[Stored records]
--
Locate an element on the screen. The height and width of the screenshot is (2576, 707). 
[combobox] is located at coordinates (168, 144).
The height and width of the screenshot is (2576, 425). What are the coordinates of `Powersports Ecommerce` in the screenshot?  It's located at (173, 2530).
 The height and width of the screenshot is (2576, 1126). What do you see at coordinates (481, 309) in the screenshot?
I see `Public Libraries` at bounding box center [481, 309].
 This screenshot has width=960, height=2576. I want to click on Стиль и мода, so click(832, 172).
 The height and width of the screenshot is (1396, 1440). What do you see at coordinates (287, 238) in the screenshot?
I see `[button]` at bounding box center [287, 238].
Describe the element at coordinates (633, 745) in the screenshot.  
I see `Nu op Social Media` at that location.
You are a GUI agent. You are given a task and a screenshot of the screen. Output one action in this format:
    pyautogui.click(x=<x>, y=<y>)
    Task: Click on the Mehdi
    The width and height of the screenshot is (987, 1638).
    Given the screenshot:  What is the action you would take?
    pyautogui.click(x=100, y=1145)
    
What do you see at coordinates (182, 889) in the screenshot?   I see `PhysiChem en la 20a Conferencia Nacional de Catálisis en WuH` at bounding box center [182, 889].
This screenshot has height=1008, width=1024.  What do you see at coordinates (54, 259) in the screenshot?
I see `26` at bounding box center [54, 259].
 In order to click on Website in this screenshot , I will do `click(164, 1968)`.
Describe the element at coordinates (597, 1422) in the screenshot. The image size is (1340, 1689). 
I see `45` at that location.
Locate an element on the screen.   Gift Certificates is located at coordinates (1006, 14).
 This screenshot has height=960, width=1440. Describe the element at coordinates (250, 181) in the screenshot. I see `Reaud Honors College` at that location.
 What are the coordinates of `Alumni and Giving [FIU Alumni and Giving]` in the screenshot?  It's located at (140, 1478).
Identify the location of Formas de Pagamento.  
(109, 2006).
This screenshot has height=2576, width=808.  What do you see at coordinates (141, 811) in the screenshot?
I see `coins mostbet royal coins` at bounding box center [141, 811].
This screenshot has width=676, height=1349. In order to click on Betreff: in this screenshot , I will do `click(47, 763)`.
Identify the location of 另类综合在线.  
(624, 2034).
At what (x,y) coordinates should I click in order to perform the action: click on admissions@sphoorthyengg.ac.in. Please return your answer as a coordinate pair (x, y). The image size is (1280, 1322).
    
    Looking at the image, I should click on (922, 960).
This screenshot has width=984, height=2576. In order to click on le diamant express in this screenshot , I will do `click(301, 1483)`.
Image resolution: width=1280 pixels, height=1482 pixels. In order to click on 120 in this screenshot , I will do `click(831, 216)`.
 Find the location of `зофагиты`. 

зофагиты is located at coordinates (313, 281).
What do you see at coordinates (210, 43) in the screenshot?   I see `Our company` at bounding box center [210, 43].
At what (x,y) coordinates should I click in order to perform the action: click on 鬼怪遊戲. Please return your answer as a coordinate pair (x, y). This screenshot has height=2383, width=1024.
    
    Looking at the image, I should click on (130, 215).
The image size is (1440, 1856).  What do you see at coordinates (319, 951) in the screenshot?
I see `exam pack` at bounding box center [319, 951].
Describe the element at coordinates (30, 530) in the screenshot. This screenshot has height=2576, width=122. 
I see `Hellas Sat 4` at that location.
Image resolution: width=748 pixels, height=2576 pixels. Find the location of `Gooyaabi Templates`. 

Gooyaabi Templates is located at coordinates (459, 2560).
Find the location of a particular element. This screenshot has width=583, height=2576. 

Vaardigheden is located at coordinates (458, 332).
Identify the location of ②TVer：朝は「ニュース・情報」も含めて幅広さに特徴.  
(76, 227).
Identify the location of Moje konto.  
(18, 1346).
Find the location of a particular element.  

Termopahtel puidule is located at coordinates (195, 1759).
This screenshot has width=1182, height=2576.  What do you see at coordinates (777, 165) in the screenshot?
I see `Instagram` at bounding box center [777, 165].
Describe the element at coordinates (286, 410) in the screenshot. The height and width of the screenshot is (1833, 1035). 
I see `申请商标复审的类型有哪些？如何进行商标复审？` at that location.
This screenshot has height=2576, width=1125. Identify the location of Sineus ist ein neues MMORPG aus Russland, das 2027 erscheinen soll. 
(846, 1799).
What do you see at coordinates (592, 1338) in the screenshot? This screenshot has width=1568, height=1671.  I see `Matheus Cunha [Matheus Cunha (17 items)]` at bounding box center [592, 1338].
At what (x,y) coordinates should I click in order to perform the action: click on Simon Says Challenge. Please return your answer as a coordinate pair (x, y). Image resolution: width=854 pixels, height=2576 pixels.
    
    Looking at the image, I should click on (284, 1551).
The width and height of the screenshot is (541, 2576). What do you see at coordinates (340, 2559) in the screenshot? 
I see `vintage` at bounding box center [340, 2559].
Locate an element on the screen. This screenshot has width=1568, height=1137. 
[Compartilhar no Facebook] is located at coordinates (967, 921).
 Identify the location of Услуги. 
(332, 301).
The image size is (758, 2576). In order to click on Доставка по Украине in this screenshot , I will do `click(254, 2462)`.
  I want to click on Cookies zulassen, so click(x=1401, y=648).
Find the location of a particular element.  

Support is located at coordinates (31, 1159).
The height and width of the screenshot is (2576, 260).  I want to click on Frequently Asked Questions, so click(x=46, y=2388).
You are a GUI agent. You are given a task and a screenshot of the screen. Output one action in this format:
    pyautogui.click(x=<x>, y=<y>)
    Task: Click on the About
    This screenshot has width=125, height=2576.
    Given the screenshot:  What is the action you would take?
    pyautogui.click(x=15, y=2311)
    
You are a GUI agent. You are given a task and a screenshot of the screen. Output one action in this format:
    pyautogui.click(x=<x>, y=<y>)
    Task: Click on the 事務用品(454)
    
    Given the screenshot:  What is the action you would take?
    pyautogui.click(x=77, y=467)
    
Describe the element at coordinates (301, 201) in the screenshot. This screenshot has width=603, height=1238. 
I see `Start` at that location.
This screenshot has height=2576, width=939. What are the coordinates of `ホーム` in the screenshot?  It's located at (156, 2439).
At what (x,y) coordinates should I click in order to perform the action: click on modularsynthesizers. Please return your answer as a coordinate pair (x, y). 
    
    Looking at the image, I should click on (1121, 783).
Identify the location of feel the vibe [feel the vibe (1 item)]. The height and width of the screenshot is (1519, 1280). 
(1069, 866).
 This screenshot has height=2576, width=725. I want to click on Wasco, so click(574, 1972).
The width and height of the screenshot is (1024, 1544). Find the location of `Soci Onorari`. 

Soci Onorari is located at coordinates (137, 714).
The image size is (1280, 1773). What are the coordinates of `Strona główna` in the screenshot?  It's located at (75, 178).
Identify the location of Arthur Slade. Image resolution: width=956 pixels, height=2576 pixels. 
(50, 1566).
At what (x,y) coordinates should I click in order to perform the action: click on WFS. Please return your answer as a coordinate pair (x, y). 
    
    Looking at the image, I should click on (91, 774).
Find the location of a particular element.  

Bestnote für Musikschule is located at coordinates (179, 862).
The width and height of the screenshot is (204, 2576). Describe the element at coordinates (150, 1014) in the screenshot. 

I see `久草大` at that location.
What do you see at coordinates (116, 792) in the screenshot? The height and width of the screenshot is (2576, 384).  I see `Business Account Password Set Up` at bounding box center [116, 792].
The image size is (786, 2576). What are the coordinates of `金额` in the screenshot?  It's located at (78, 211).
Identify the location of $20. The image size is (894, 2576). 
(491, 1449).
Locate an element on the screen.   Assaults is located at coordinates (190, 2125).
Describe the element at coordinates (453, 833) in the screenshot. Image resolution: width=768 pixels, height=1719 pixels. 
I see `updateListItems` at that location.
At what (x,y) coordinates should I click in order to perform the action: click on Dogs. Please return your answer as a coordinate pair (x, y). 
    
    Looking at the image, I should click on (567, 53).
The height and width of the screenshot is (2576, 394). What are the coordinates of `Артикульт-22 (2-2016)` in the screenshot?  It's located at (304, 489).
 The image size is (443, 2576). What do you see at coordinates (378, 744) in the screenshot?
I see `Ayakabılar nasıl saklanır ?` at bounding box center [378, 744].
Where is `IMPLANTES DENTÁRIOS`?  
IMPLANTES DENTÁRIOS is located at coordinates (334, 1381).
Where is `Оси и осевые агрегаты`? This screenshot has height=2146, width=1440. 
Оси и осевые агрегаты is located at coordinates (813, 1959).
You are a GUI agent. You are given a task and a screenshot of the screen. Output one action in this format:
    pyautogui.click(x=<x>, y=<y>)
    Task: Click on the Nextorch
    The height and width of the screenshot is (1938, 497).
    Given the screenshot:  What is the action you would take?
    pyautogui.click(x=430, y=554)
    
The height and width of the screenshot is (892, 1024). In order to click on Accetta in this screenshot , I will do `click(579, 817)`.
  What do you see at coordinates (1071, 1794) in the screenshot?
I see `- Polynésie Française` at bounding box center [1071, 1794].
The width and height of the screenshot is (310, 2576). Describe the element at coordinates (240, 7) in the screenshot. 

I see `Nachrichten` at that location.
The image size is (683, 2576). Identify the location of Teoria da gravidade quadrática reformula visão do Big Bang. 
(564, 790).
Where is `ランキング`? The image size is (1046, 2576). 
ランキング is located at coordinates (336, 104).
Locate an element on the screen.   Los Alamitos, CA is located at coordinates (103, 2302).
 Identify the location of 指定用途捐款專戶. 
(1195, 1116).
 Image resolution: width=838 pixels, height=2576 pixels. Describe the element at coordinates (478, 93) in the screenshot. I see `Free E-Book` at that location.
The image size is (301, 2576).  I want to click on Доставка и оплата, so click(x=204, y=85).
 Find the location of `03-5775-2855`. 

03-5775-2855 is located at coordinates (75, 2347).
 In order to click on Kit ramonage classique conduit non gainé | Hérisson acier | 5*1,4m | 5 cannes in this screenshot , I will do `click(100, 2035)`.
--
**The request:** Reproduce verbatim every line of the listing above, from the line containing "What do you see at coordinates (210, 43)" down through the line containing "center [777, 165].", both ends included.

**Response to this task:**
What do you see at coordinates (210, 43) in the screenshot?   I see `Our company` at bounding box center [210, 43].
At what (x,y) coordinates should I click in order to perform the action: click on 鬼怪遊戲. Please return your answer as a coordinate pair (x, y). This screenshot has height=2383, width=1024.
    
    Looking at the image, I should click on (130, 215).
The image size is (1440, 1856).  What do you see at coordinates (319, 951) in the screenshot?
I see `exam pack` at bounding box center [319, 951].
Describe the element at coordinates (30, 530) in the screenshot. This screenshot has height=2576, width=122. 
I see `Hellas Sat 4` at that location.
Image resolution: width=748 pixels, height=2576 pixels. Find the location of `Gooyaabi Templates`. 

Gooyaabi Templates is located at coordinates (459, 2560).
Find the location of a particular element. This screenshot has width=583, height=2576. 

Vaardigheden is located at coordinates (458, 332).
Identify the location of ②TVer：朝は「ニュース・情報」も含めて幅広さに特徴.  
(76, 227).
Identify the location of Moje konto.  
(18, 1346).
Find the location of a particular element.  

Termopahtel puidule is located at coordinates (195, 1759).
This screenshot has width=1182, height=2576.  What do you see at coordinates (777, 165) in the screenshot?
I see `Instagram` at bounding box center [777, 165].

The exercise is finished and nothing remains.